╭─ ARTICLE
Gili Liel Haimovitz (גילי חיימוביץ; born February 24, 1993) is an Israeli taekwondo fighter. In 2009 he won the gold medal in the -45 kg category at the European Taekwondo Junior Championships, and at the 2010 Youth Olympic Games he won a gold medal in the under-48-kilogram event.

Taekwando career
Haimovitz began practicing taekwando as a child. He joined the Israeli Defense Forces in 2011, leading to him missing a number of competitions. He grew up practicing at the Sharabi Martial Arts Club. He is coached by Yechiam Sharabi and Mark Breginski. 

In 2009 he won the gold medal in the -45 kg category at the European Taekwondo Junior Championships in Trelleborg, Sweden.

At the 2010 Youth Olympic Games he won a gold medal in the under-48-kilogram, or 106-pound, event at 17 years of age.
╰─
╭─ DATA EXTRACT
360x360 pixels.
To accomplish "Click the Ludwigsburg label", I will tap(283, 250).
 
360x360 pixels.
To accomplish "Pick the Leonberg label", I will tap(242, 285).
╰─
**TASKS AND EXERCISES**:
**1)** Using the article on Gili Haimovitz, explain in one to three sentences why he missed a number of competitions.
**2)** Carry on the article about Gili Haimovitz from where it ends.

**ANSWERS PER TASK**:
**1)** He missed a number of competitions because he joined the Israeli Defense Forces in 2011.

**2)**
In 2012 he won gold medals in -45 kg youth at the Trelleborg Open and the Israel Open, in 2015 he won gold medals in -54 kg senior at the Israel Open and the Serbia Open, and in 2016 he won a gold medal in -54 kg senior at the Slovenia Open.  He won a bronze medal at the 2016 European Championships in Grozny (U21; -58 kg), and a bronze medal at the 2019 Multi European Games in Sofia (senior; -68 kg).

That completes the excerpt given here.